LangChain is a development framework for developing language model-based applications. In general, LangChain is an intermediate layer between user-oriented programs and LLM.

LangChain can easily manage interactions with language models, link multiple components together, and integrate additional resources such as APIs and databases. Its components include models (various types of LLM), prompt templates (Prompts), indexes, agents, memories, etc.

When it is mentioned that LangChain is an intermediate layer between user-oriented programs and LLM, it means that LangChain provides a bridge that connects user-written applications and the underlying large language model (LLM). It acts as an intermediary layer, allowing users to interact with LLM more conveniently. Normally, when users write applications, they need to consider how to communicate, call and process results with the underlying LLM.
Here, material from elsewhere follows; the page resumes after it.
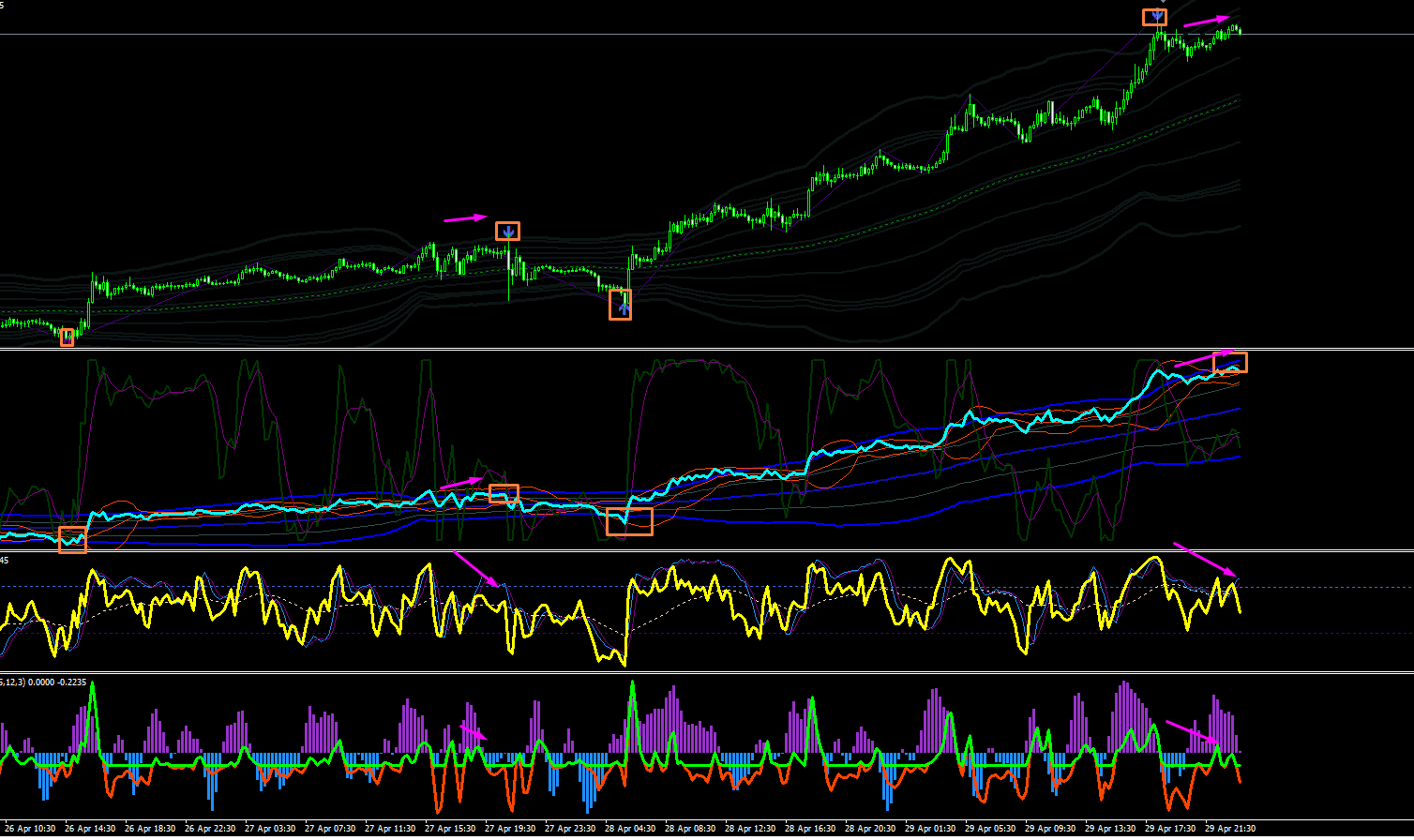Select the horizontal price line near the chart top
The width and height of the screenshot is (1414, 840).
click(707, 35)
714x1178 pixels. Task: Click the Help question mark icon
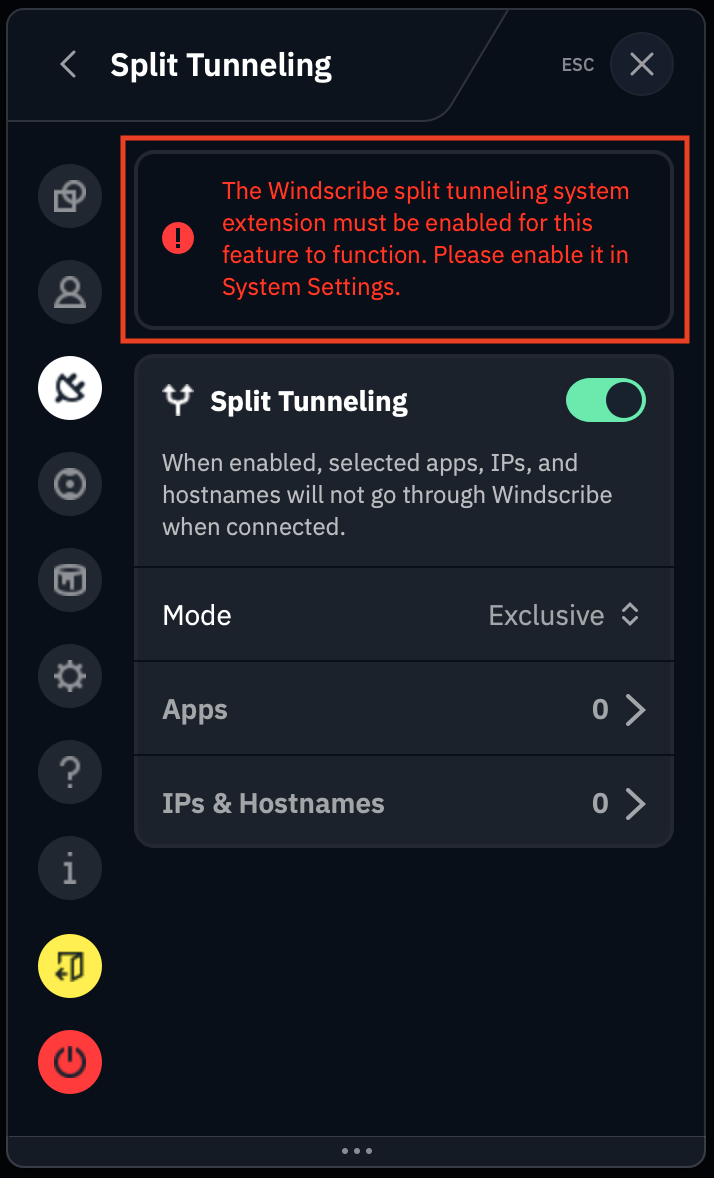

This may involve interfaces with LLM, data transmission, request and response processing, etc. LangChain’s goal is to simplify this process and provide a unified interface and functionality to enable users to easily build, manage and integrate LLM applications. Through LangChain, users can organize and manage the LLM calling process through a series of modules.

Just like the pytorch and tensorflow frameworks, users realize the operation of underlying operators by calling the functions and interfaces of the framework.

Langchain consists of several modules, each module is connected into a chain, and finally the chain is used to call all modules at once.

These modules include the following:

Model
Prompt
Memory
Chain
Agents and tools
Document Loaders
Indexes

Install Langchain Python

pip install langchain

Model

In terms of model selection, the models mainly cover large language models (LLM). A large language model of considerable size is composed of a neural network with a large number of parameters and is trained on a large amount of unlabeled text.

There are LLMs developed by various technology giants, such as:

Google’s BERT
OpenAI’s GPT-3
Google LaMDA
GooglePaLM
Meta AI’s LLaMA
OpenAI’s GPT-4

LangChain provides a common interface to many different LLMs.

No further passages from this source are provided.